What is the number of lines in the data holding the word "assistenza"? Give that number by itself.
##### EXTRACTED MATERIAL
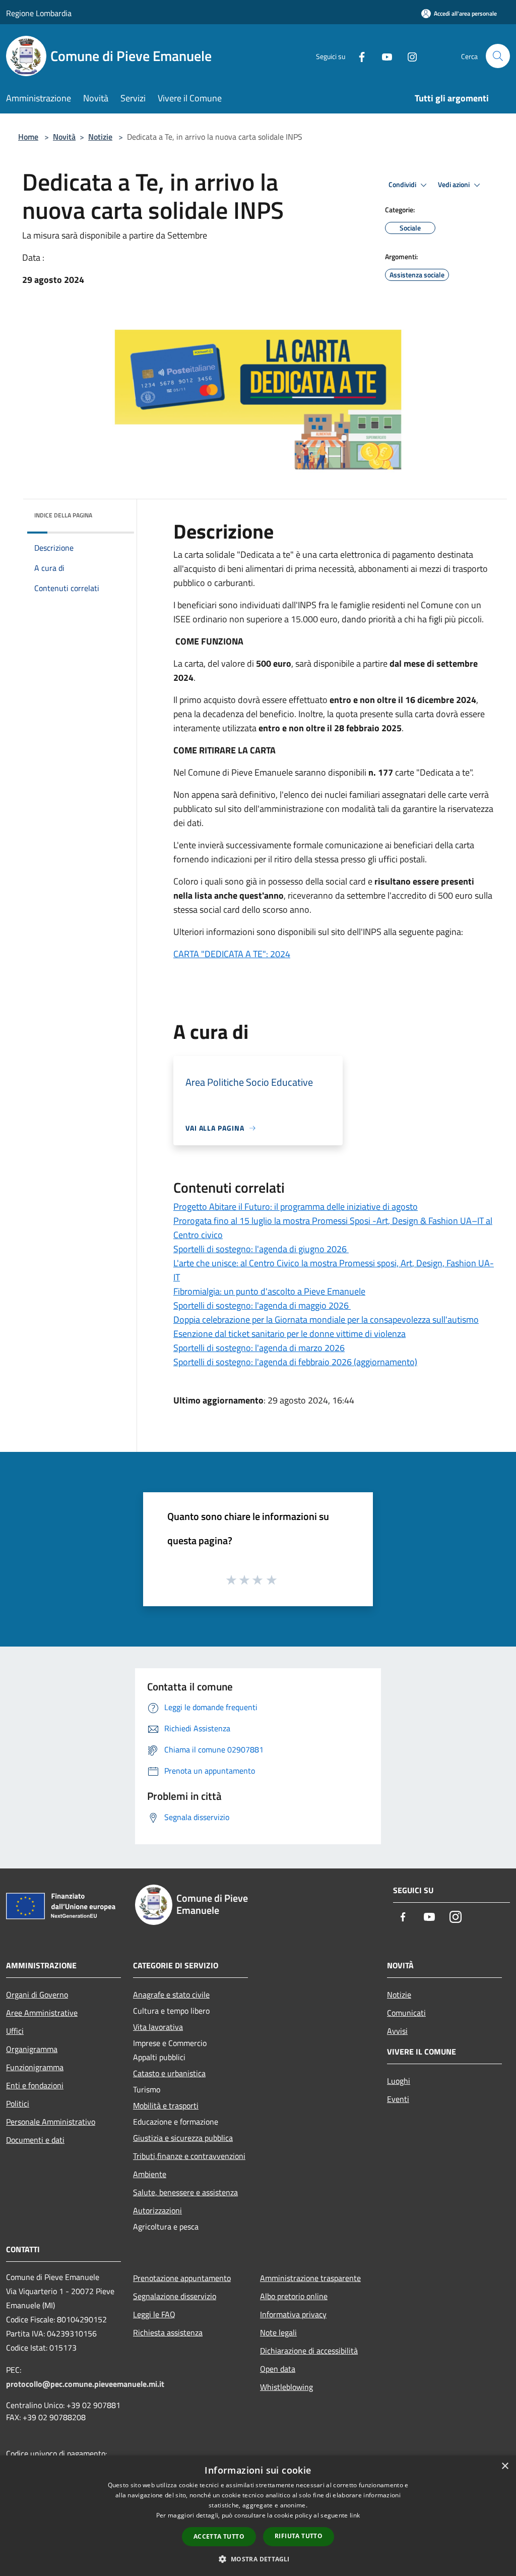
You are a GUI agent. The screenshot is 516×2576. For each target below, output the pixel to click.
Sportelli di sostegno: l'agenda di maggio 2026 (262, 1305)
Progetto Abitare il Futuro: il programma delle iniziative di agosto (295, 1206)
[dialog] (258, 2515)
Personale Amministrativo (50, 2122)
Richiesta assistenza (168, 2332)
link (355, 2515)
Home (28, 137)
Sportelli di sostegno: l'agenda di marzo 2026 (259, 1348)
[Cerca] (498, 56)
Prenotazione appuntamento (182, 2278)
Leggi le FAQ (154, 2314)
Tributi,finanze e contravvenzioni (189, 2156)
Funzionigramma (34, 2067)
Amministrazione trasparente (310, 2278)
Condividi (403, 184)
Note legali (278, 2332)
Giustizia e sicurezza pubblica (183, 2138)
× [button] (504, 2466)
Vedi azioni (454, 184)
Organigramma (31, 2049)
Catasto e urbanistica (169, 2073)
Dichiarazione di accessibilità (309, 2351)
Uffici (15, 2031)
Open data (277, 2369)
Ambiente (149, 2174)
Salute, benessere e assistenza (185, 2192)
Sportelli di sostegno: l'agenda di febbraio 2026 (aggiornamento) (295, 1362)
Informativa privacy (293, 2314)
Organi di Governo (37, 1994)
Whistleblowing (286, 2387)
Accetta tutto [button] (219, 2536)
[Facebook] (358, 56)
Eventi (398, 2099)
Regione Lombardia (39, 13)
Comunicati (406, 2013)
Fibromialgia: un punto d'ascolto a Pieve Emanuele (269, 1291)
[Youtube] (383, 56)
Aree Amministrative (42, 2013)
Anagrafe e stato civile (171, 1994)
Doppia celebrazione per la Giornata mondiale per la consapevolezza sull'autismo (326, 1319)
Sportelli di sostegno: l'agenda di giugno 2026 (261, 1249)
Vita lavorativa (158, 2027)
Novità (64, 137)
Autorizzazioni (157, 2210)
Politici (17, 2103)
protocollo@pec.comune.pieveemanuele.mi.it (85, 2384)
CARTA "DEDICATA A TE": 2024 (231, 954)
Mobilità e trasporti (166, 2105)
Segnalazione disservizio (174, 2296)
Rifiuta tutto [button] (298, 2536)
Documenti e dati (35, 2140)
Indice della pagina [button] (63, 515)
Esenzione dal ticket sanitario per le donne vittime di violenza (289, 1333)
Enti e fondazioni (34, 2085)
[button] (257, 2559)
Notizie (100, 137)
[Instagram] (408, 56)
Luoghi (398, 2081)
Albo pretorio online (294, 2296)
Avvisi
##########
**SOLUTION**
2